HeavyFinance has signed 300,000 hectares of farmland in western and central Ukraine to its carbon farming programme, for a shift over to regenerative agriculture. Once farming practices across the area have been shifted over to nature-based, sustainable and regenerative methods, the farming land will be certified for soil-based carbon credits.
The 300,000-hectare space has been selected because of its carbon sequestration potential, once it switches over to a regeneratively farmed approach. The farming land has produced to date and will continue to produce a mixture of arable crops including wheat, barley and corn.
With its chernozem soil, also referred to as black soil, Ukraine provides one of the highest wheat yields in the world.

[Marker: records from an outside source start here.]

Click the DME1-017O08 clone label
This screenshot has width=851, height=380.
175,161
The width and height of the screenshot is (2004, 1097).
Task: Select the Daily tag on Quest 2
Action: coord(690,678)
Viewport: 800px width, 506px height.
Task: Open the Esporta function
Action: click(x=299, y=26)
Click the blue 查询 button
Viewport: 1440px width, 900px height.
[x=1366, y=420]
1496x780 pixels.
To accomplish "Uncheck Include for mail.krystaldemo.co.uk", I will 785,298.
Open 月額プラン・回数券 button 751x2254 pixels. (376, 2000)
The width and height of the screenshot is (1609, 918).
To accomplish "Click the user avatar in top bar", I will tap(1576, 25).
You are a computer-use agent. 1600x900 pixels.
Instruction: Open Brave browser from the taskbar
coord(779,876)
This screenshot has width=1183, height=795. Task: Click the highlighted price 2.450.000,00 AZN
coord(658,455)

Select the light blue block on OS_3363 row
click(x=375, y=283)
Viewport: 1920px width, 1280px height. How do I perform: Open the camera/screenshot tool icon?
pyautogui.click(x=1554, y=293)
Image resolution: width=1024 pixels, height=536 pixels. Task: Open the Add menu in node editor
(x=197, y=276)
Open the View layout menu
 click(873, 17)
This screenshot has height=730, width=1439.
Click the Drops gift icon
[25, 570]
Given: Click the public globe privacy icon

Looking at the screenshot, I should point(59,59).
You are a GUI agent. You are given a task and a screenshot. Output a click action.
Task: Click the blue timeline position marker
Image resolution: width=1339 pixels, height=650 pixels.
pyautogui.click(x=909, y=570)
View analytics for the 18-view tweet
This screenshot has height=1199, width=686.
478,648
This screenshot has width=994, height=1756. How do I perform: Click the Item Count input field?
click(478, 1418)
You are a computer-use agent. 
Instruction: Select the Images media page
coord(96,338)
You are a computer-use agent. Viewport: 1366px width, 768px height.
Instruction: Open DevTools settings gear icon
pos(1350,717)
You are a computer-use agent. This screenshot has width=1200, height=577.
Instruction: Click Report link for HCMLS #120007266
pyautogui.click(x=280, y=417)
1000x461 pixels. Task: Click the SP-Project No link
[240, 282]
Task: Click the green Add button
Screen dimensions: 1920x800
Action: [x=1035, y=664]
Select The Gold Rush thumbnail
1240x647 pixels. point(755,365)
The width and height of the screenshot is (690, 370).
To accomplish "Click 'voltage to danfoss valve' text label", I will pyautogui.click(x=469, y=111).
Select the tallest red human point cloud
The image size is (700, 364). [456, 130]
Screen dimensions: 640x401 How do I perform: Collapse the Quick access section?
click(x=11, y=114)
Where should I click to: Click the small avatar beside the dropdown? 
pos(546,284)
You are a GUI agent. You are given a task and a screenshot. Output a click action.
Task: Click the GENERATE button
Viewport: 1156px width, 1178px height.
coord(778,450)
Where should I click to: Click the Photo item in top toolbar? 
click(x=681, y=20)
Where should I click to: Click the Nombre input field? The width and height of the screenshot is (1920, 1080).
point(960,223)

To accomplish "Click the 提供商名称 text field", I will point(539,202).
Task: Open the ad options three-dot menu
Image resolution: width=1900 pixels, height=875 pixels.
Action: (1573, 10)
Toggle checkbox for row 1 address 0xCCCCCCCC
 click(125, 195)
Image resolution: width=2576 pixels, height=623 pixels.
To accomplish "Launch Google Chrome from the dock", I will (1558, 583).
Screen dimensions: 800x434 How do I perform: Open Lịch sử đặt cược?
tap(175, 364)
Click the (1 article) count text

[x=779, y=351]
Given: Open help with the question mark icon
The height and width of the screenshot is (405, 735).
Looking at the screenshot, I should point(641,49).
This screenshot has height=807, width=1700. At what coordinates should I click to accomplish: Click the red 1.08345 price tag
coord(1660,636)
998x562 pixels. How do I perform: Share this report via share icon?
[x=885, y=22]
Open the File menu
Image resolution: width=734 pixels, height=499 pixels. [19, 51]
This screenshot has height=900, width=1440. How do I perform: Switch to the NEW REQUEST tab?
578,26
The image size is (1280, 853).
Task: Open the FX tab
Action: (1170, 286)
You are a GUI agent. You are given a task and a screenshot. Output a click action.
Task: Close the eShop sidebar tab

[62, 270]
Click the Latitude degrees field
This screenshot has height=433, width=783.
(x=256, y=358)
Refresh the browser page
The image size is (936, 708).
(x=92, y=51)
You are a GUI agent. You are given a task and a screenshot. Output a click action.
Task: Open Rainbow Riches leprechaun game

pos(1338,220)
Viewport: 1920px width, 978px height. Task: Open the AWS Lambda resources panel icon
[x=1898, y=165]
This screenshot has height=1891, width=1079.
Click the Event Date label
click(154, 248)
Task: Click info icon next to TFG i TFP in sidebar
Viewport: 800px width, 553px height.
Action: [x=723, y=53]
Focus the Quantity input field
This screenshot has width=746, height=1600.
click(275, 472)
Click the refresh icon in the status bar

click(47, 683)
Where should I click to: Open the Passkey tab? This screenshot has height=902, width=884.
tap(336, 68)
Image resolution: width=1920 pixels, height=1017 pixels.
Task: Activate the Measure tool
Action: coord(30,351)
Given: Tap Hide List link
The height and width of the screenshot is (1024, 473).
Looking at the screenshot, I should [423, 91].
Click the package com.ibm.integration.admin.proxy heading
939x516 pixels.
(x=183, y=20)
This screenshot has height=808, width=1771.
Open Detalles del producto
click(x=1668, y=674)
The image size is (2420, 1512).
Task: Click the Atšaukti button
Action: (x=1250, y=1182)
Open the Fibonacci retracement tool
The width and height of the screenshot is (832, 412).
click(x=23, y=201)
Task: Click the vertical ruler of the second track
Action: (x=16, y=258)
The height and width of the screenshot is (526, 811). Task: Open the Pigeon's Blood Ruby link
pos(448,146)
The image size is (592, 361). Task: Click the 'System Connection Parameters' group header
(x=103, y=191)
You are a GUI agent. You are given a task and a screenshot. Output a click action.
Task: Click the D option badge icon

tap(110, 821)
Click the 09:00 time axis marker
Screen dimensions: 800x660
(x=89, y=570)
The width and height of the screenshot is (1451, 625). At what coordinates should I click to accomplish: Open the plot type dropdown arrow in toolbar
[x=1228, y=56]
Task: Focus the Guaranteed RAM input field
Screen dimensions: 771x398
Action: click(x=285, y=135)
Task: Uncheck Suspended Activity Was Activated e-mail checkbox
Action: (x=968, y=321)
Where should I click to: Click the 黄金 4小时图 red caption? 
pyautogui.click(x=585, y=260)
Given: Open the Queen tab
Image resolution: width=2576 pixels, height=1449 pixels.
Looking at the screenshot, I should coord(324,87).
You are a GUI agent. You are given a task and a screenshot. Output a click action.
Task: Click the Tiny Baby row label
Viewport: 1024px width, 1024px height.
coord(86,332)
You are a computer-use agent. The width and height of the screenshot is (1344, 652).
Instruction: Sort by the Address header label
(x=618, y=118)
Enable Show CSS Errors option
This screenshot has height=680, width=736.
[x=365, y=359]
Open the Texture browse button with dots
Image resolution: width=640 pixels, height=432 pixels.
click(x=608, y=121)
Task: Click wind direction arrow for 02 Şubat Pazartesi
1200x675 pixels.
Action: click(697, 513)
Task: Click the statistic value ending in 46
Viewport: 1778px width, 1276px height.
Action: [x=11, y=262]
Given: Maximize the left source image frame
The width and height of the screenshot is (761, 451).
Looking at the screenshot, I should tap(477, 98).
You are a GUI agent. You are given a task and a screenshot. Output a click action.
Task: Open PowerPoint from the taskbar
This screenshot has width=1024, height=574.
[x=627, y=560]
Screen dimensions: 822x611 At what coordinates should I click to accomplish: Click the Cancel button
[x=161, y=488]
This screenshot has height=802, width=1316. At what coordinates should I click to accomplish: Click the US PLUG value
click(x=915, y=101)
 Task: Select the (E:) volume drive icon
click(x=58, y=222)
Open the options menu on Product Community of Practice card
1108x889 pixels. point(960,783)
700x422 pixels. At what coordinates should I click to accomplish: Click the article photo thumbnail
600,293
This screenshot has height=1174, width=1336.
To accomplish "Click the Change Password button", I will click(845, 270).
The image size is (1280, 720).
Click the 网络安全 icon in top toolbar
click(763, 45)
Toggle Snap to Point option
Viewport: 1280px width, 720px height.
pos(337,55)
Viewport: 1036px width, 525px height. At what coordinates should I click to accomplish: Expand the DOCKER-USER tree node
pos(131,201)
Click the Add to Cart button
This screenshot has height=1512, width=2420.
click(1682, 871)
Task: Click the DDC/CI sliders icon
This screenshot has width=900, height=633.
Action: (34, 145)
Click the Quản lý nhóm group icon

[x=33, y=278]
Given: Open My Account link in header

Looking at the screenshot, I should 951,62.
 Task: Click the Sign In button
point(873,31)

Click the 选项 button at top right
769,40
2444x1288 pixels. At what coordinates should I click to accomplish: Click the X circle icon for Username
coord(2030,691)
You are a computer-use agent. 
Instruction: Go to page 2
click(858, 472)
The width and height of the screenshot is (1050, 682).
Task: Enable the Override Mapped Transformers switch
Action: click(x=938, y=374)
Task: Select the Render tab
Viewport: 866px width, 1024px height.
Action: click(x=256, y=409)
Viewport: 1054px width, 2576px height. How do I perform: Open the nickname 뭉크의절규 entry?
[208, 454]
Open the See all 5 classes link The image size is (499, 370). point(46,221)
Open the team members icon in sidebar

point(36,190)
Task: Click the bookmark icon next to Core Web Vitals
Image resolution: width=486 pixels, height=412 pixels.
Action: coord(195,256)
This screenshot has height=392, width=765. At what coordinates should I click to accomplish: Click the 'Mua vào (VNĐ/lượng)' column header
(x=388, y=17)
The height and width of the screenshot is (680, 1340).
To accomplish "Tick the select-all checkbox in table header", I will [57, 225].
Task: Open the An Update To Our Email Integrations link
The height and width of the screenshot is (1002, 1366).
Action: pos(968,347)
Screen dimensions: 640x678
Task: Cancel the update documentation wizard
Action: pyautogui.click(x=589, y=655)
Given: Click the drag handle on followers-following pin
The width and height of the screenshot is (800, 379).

But because deep tillage has been a popular soil management practice in Ukraine for the past 50 years, it has contributing to extreme soil degradation, humus layer quality and depth, and organic carbon oxidation.
Because of land degradation combined with the vast potential of chernozem soil, HeavyFinance estimates 757.7 million tonnes of CO2 emissions can be removed if regenerative practices are applied across the country’s entire agricultural estate. This is equivalent to the total annual carbon output of Germany.
HeavyFinance, which works with farmers to certify the amount of carbon sequestered in their land and provides loans to farmers and agri-businesses to shift over to regenerative agriculture, is partnering with Ukrainian agricultural company Agsolco and its ‘Carbon Credit Ukraine programme’ to enable the nature-based shift.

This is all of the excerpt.